La presunta superiorità (ideale e produttiva) del lavoro intellettuale è la mistificazione capitalista per antonomasia.
Credere che pensare e ponderare sia piu' produttivo dei lavori manuali è ridicolo.
Un medico non è niente senza l'operaio che fabbrica i i macchinari dell'ospedale, un architetto non è niente senza l'operaio del cantiere.
I lavori intellettuali si sono affermati nell'immaginario comune come motivo di vanto e appagamento personale soltanto con l'affermazione del capitalismo, il quale, basandosi sulla logica del maggiore profitto con il minore sforzo (a discapito della qualità del prodotto) ha inoculato nella cultura e nella mentalità della gente l'idea che le professioni intellettuali sono preferibili ai mestieri manuali, artigianali e agricoli (anche perché il lavoratore intellettuale non vive del proprio lavoro ma del lavoro degli altri, quindi vive di profitto e, in un certo senso, di rendita).

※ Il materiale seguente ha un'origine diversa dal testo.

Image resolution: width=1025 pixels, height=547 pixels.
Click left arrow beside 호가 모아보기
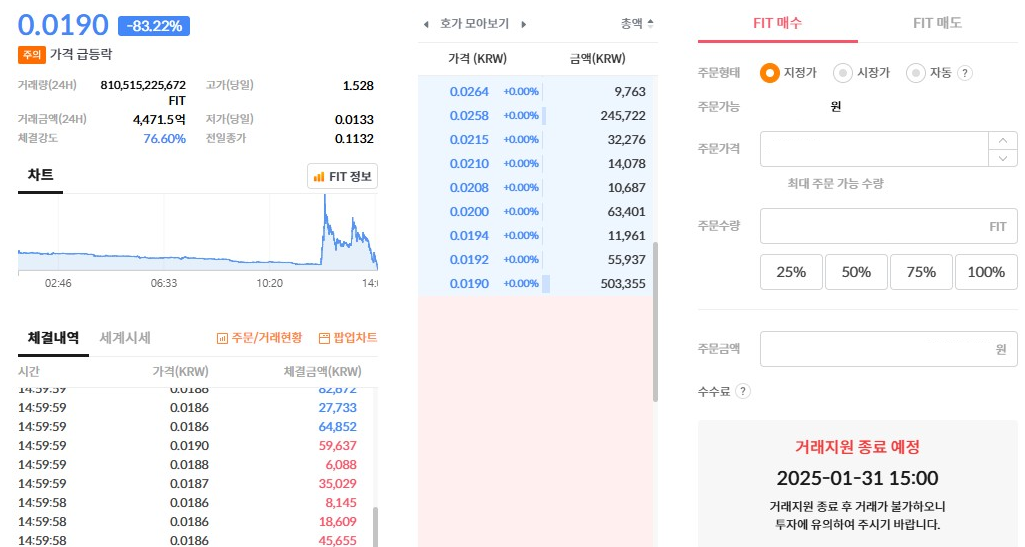pyautogui.click(x=426, y=23)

Il valore attribuito al lavoro intellettuale in realtà è effimero e immaginario, è un non-valore, perché è la proiezione del valore (questo sì, REALE) del lavoro manuale senza cui il determinato lavoro intellettuale non avrebbe ragione di esistere (vedi esempi precedenti del medico e dell'architetto, ma se ne potrebbero fare a bizzeffe).
E' l'ora di finirla con questa storia che se sei un broker plurilaureato è un uomo di successo mentre se sei falegname/carpentiere/muratore sei un fallito, questi sono pregiudizi illusori imposti dalla Matrix della società capitalista, nè piu' nè meno.